マリアとの演習……一体どのような蹂躙劇が繰り広げられるのか……?


今回はちょっと(かなり)悪ノリが過ぎる部分がありますので苦手な方には申し訳ないです。
おまけで必殺技辞典とかつけておきましたよ。……こんな感じの悪ノリです。

それではまたあとがきで。


百の年月を超えて

 

 ――――私も、頑張ればご褒美をもらえるのだろうか?

 

 活躍する自信はある。当然勝つ自信だってある。しかし、普段の自分の態度からして、それを要求するのは不自然なのではないかと考える。

 

「……」

 

 脳裏に過ぎった疑問を頭を軽く振り、放り出す。今は目の前のことに集中するべきだ。油断などして負けてしまっては元も子もない。
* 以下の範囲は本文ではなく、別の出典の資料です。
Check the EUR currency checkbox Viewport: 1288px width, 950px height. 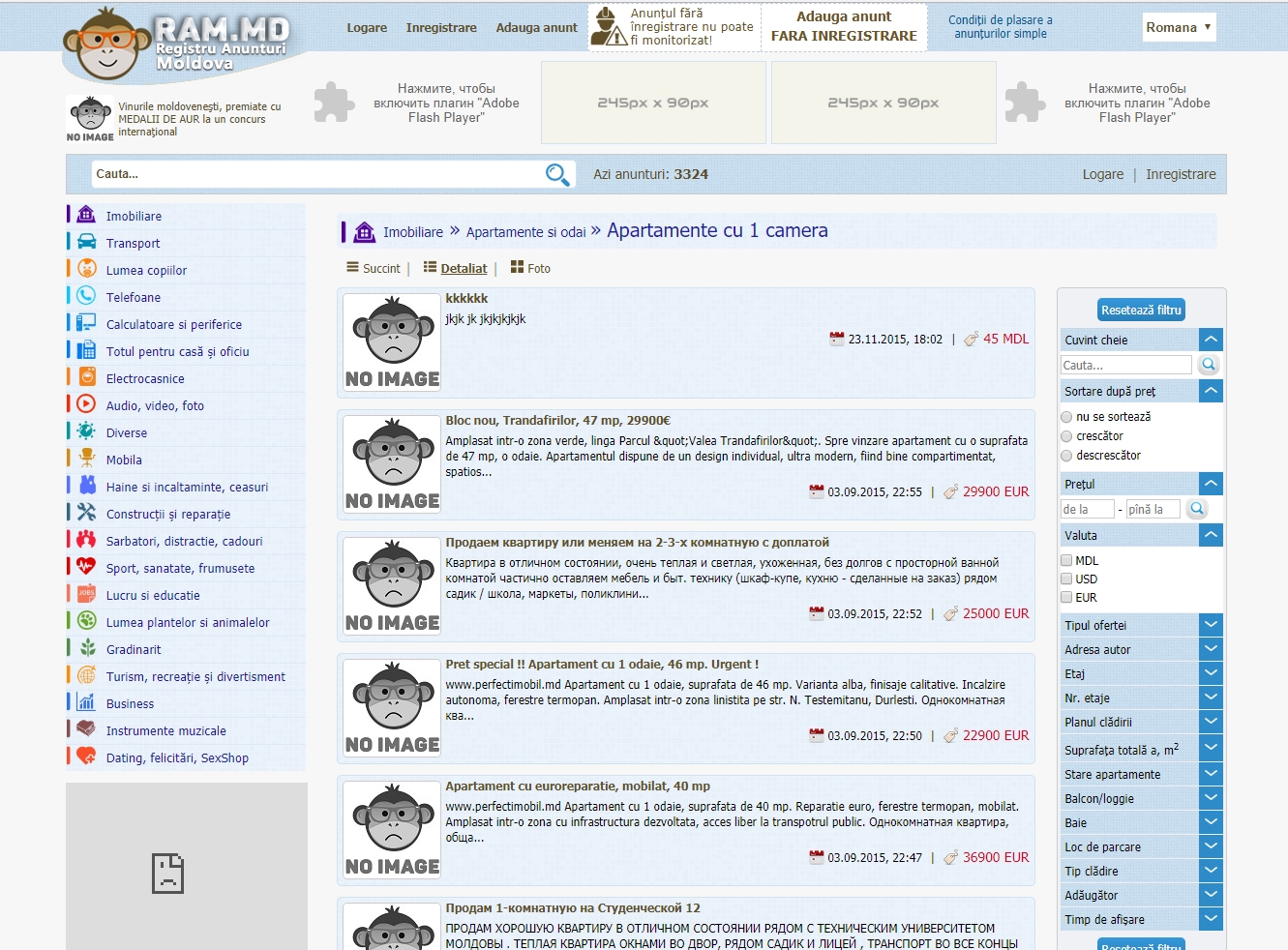coord(1066,598)
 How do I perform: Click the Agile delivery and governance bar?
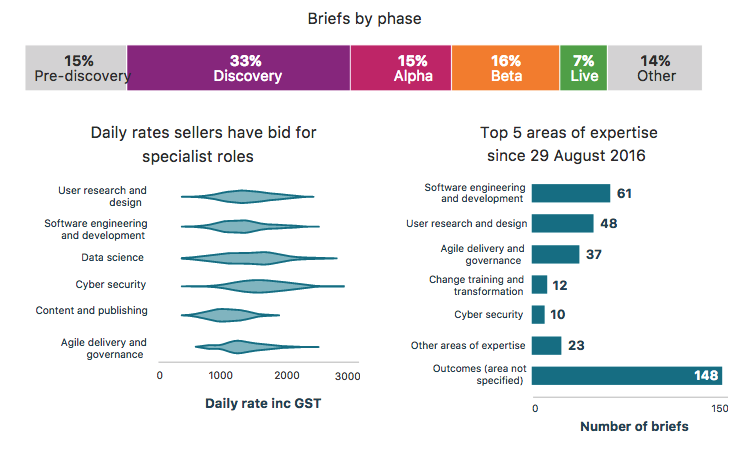[555, 254]
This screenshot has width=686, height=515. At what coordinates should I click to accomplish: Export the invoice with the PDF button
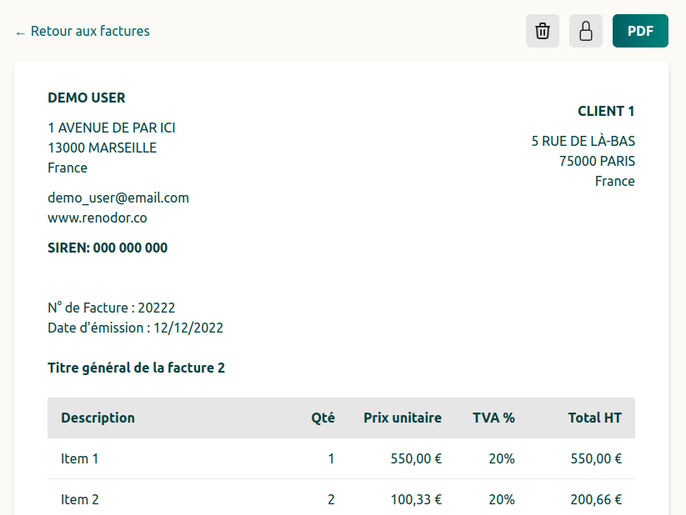pos(640,31)
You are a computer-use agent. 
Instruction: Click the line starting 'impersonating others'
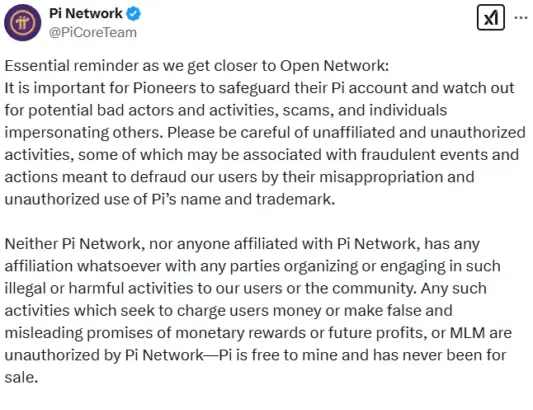point(265,133)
 前を見ろ。敵を見据えろ。如何に相手が強大とても、気持ちは決して負けぬように。

 

 ――――さあ、演習を始めよう。

 

 

 

 

 

『来るぞみんな……気を付けろっ!!』

 

 通信から横島の声が響く。相対するマリアには聞こえないはずのその声が、開戦の狼煙となった。

 

「マリア・ビット・射出!!」

 

 マリアの背部に展開されている艤装から、六つの球体が浮かび上がる。それが半分に分かれ数が十二に、更に分かれ二十四に――――。

 くし型となったそれは、マリアの艦載機である。装甲が一部スライドし、そこから銃身が覗く。一体どのような力が作用しているのか、横島艦隊に向かっていくその軌道は幾何学的な軌跡を描いていた。

 

「……負けません」

 

 その軌道、その威容に動揺を隠せない天龍達。だが、加賀は誰よりも早く立ち直り、己の職務を全うする。
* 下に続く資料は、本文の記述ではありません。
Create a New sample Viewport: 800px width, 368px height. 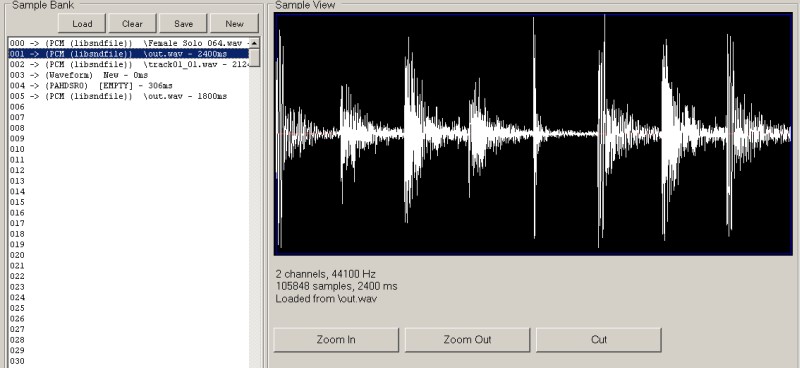[234, 23]
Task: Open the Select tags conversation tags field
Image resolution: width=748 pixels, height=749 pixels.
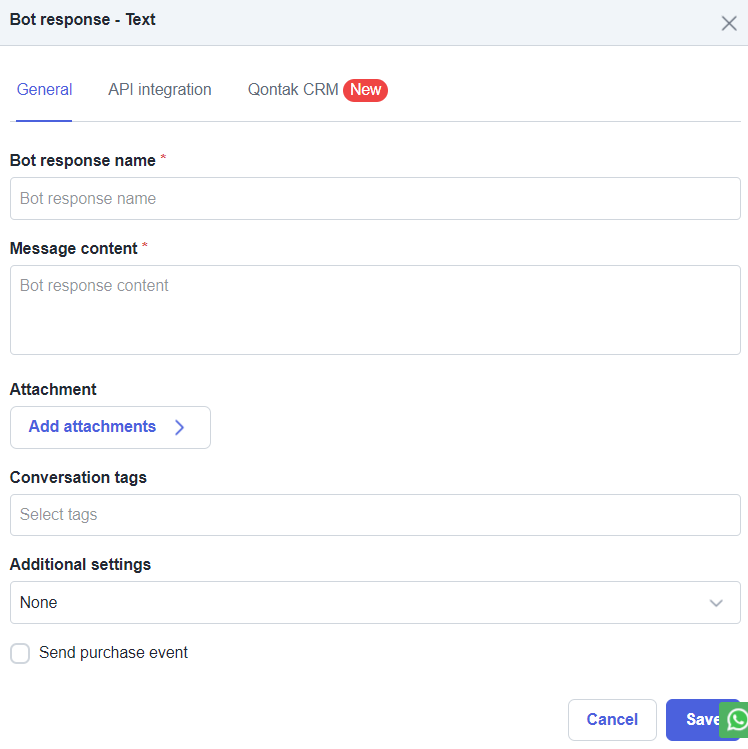Action: coord(375,514)
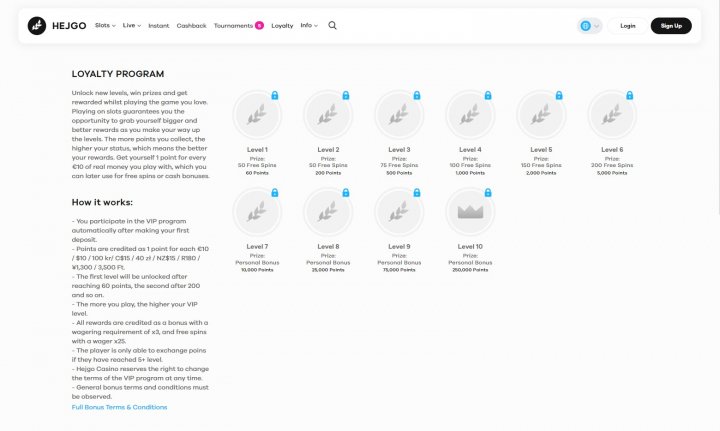Click the Level 10 crown badge

click(470, 212)
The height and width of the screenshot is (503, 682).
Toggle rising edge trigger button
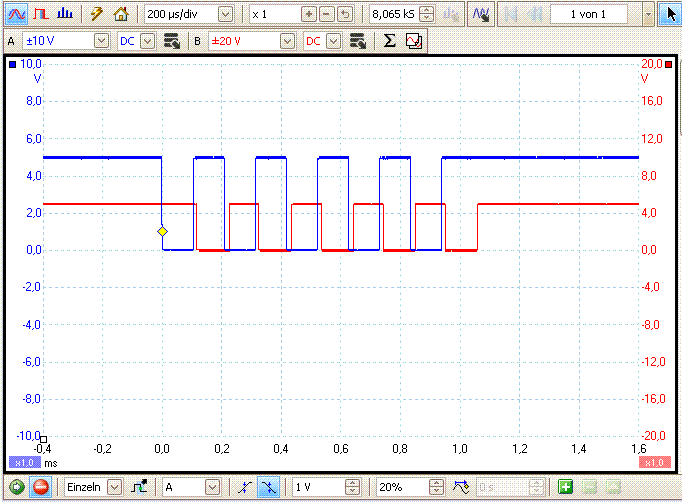[x=245, y=487]
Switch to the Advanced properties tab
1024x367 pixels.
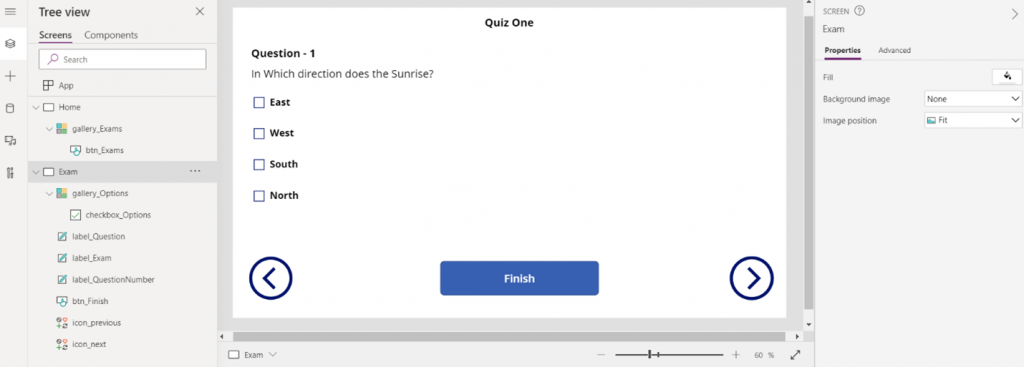coord(894,50)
 左手に白の、右手に青の霊力光を輝かせ、弓を引く。射られた矢は強大な霊力を宿し、加賀が装備している艦載機へと姿を変える。それは“流星・改”と“烈風”。

 加賀の霊力アシストを受けた戦闘機が、敵艦載機を、そしてマリアを攻撃しようとその暴威を解放する。――――しかし。

 

「……通じない……!!」

 

 流星・改と烈風はその悉くがマリアのビットに撃ち落され、撃墜を免れた者達もマリアの両前腕部から展開された機銃(マシンガン)で叩き落される。
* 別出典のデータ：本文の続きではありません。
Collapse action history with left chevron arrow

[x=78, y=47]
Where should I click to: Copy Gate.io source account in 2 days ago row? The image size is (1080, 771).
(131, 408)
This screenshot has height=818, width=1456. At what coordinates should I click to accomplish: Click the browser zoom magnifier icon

 それに加えて天龍達の対空迎撃は螺旋や直角を描いた軌道で躱され、地味ながらもじりじりと装甲を削られる。

 

()()()()・十基四十門・一斉射!!」

「――――チイィッ!!」

 

 ビットによる攻撃を辛くも避け続ける天龍達に、更なる暴力が襲い掛かる。霊子魚雷、という初めて耳にする名の兵器であるが、天龍はまっすぐに向かってくるその四十もの魚雷を見て、これを受ければ敗北は確実であると直観する。

 迫る魚雷に、ビットは主の元へと帰還しようとする。これは――――好機(チャンス)だ。

 

「合わせろや電ァッッ!!」

 

 自慢の刀を振りかぶり、天龍は皆よりも前へと突き進む。そして、それは電も同じ。天龍に言われるまでもなく、その身体は既に動き出していたのだ。

 

「――――応ッ! なのですッッ!!」

 

 呼吸を合わせるために電は吼え、天龍と対称になるように錨を振り上げる。その際、錨の持ち手の部分から“シュココン”と軽い音が鳴り、その長さを三倍程へと変貌させていた。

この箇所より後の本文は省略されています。